Après celui d’Ulysse, l’écrivain algérien Salim Bachi réinterprète le mythe de Sindbad le Marin. Dans une écriture poétique et incandescente qui tient en haleine jusqu’à la dernière ligne.

Salim Bachi avoue que partagé entre plusieurs pays, il ne reconnaît plus son “chez-moi”. © VINCENT FOURNIER/J.A.

Salim Bachi avoue que partagé entre plusieurs pays, il ne reconnaît plus son “chez-moi”. © VINCENT FOURNIER/J.A.

Publié le 24 septembre 2010 Lecture : 5 minutes.

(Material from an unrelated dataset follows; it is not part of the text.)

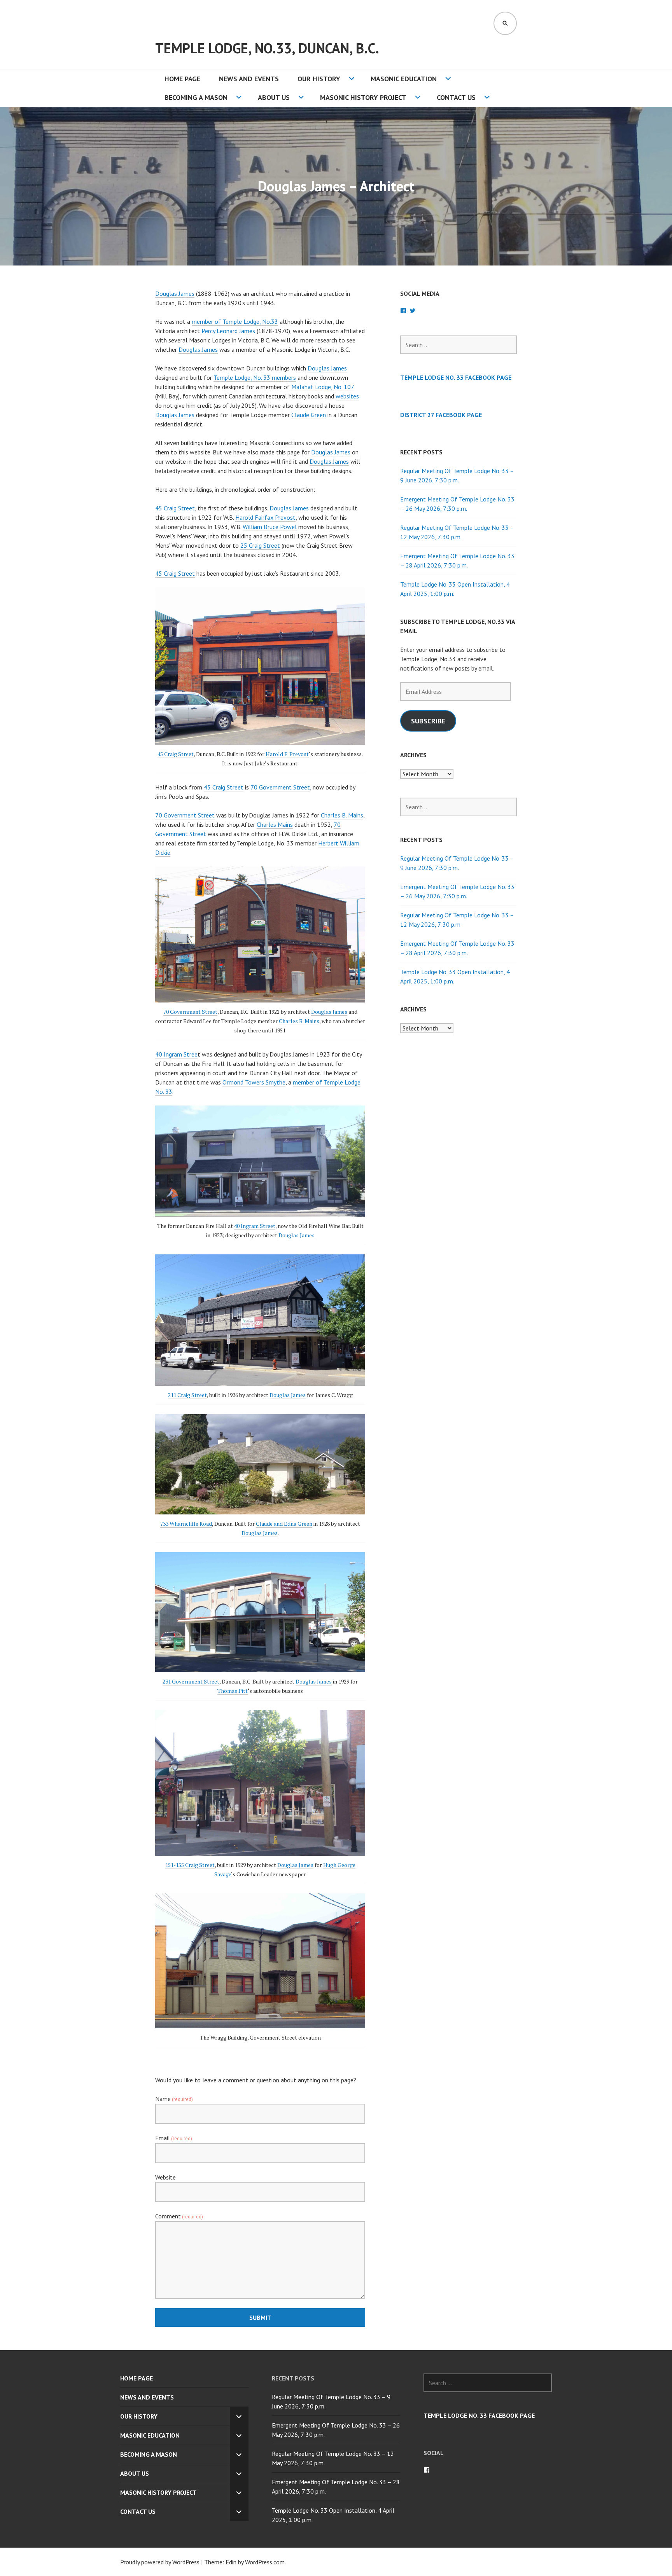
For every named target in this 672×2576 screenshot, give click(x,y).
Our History (319, 78)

« Sindbad était immortel : il renaissait à chaque génération et il s’incarnait dans un jeune homme à l’âme voyageuse, à la besace vide, aux yeux remplis de merveilles qui échouait toujours dans une ville étrangère aux mœurs incompréhensibles comme il avait échoué lui-même sur une plage où l’avait recueilli une jeune femme à la peau brûlante et salée. » Ce passage pourrait presque résumer le dernier livre de Salim Bachi. Il nous présente son personnage principal : un Sindbad des temps modernes qui, depuis Alger (appelée ici Carthago), voyage jusqu’en Irak, transitant par l’Italie et la Libye, Paris et Damas.

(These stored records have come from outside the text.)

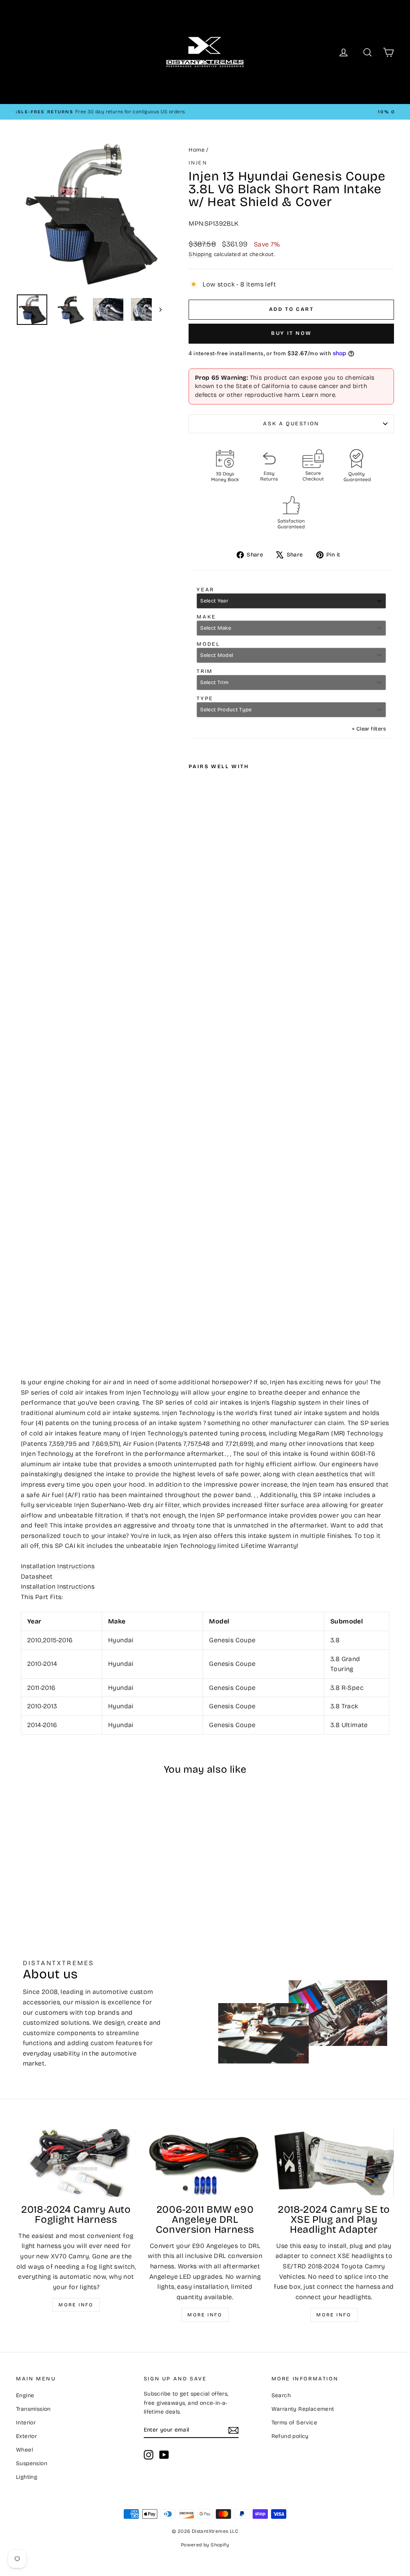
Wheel (24, 2449)
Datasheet (37, 1576)
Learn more (318, 394)
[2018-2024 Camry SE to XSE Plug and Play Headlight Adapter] (334, 2163)
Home (197, 149)
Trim (205, 671)
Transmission (33, 2409)
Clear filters (369, 729)
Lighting (26, 2477)
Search (281, 2395)
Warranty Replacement (302, 2409)
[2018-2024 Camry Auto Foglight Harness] (76, 2163)
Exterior (26, 2436)
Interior (26, 2422)
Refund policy (290, 2436)
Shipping (200, 254)
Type (205, 698)
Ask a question (291, 423)
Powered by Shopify (205, 2545)
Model (208, 644)
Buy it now (291, 333)
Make (206, 617)
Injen (198, 163)
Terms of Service (294, 2422)
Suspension (31, 2463)
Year (205, 589)
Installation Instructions (57, 1566)
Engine (25, 2395)
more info (334, 2315)
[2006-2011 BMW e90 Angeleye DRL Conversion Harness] (205, 2163)
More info (76, 2305)
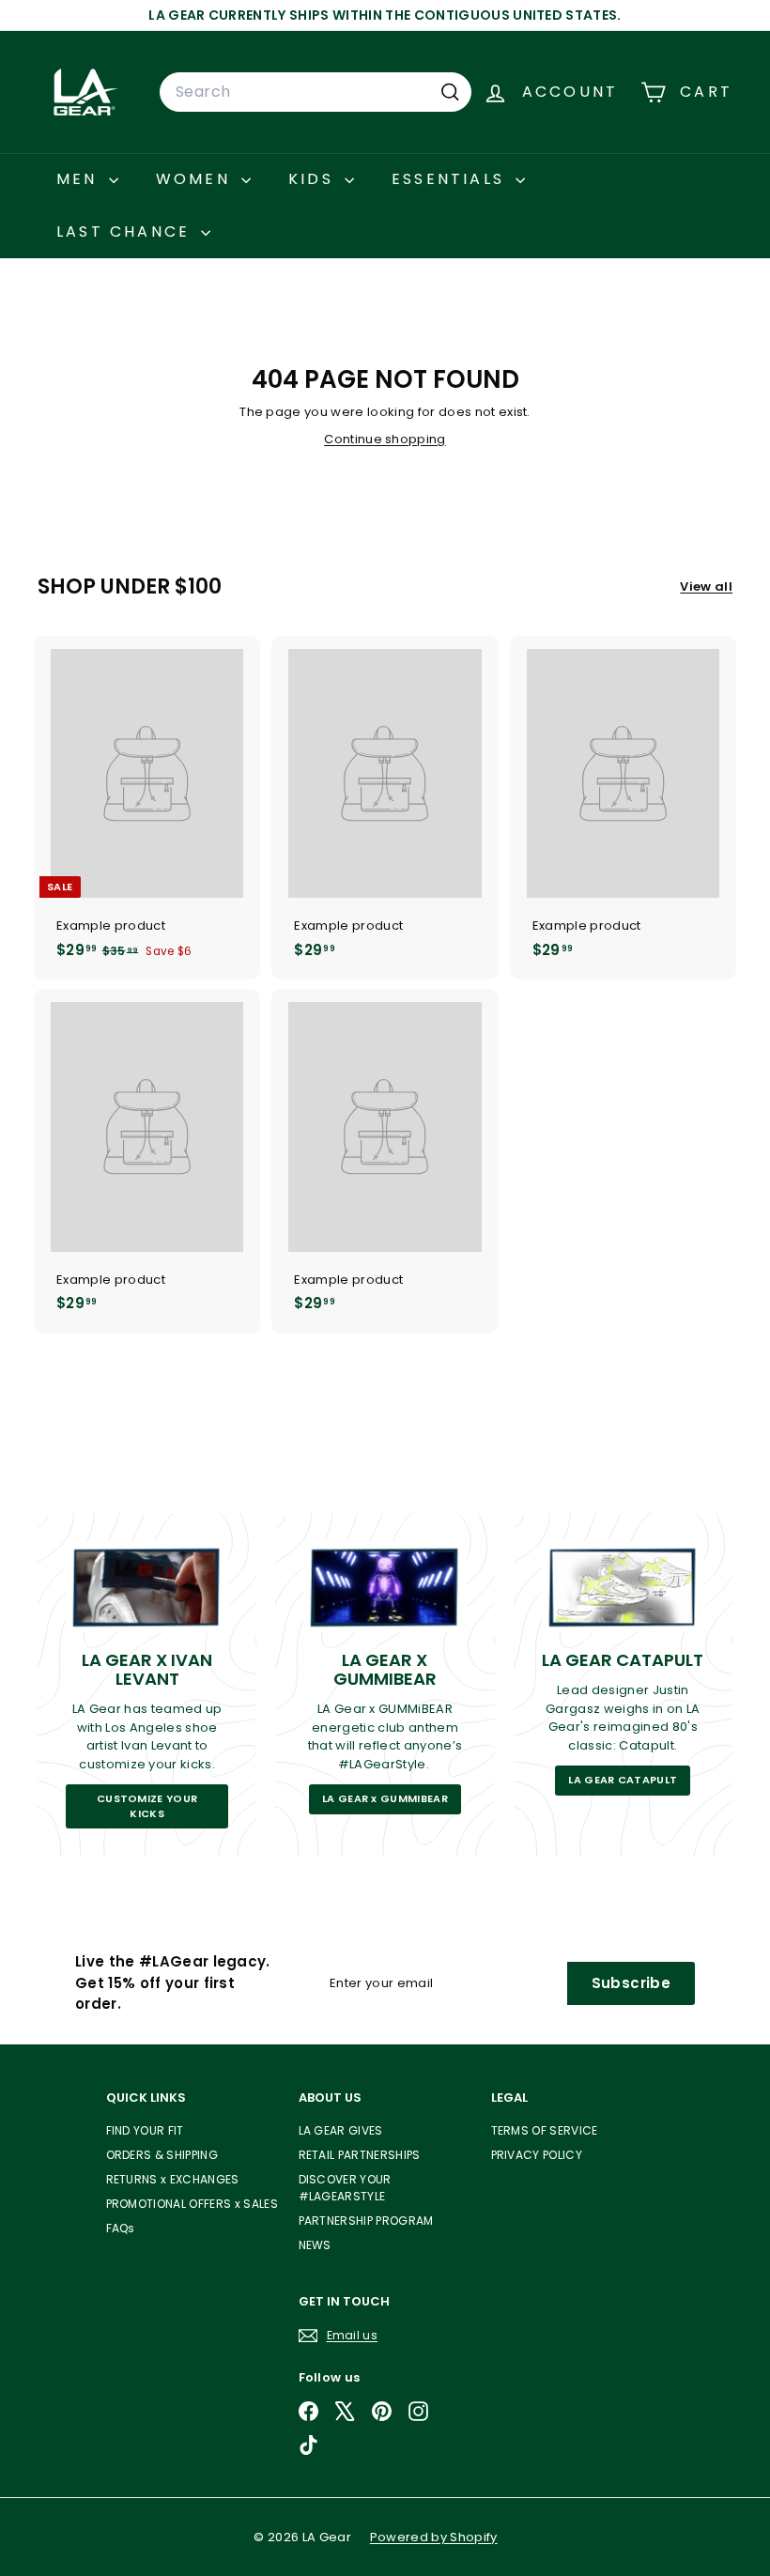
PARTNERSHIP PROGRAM (366, 2221)
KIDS (314, 179)
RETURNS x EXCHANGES (172, 2179)
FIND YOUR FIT (145, 2130)
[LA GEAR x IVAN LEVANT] (147, 1586)
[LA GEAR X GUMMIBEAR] (384, 1586)
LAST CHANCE (126, 231)
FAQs (120, 2228)
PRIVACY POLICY (537, 2155)
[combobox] (315, 92)
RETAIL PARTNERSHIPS (360, 2155)
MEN (80, 179)
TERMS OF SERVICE (544, 2130)
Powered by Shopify (434, 2537)
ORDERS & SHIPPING (162, 2155)
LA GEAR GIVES (341, 2130)
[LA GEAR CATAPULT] (623, 1586)
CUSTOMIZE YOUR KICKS (147, 1806)
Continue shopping (385, 439)
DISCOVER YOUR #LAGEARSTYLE (345, 2187)
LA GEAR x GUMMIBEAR (385, 1798)
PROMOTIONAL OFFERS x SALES (192, 2204)
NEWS (315, 2245)
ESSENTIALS (451, 179)
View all (706, 586)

Un aventurier parti sur un radeau, comme un harraga, et qui se retrouvera à la villa Médicis, un Sindbad libertin allant de ville en ville et de femme en femme. Et posant sur le monde un regard désabusé. « J’ai voulu qu’il soit drôle et qu’il soit ce personnage guidé par la vie, la pulsion, la volonté de vivre, explique l’auteur. J’ai écrit l’impossibilité de se fixer quelque part, qui est pour moi la part la plus agréable chez les hommes. Malgré les épreuves, faire en sorte que la vie continue. Sindbad, c’est le désir. Le désir des voyages, le désir des femmes… »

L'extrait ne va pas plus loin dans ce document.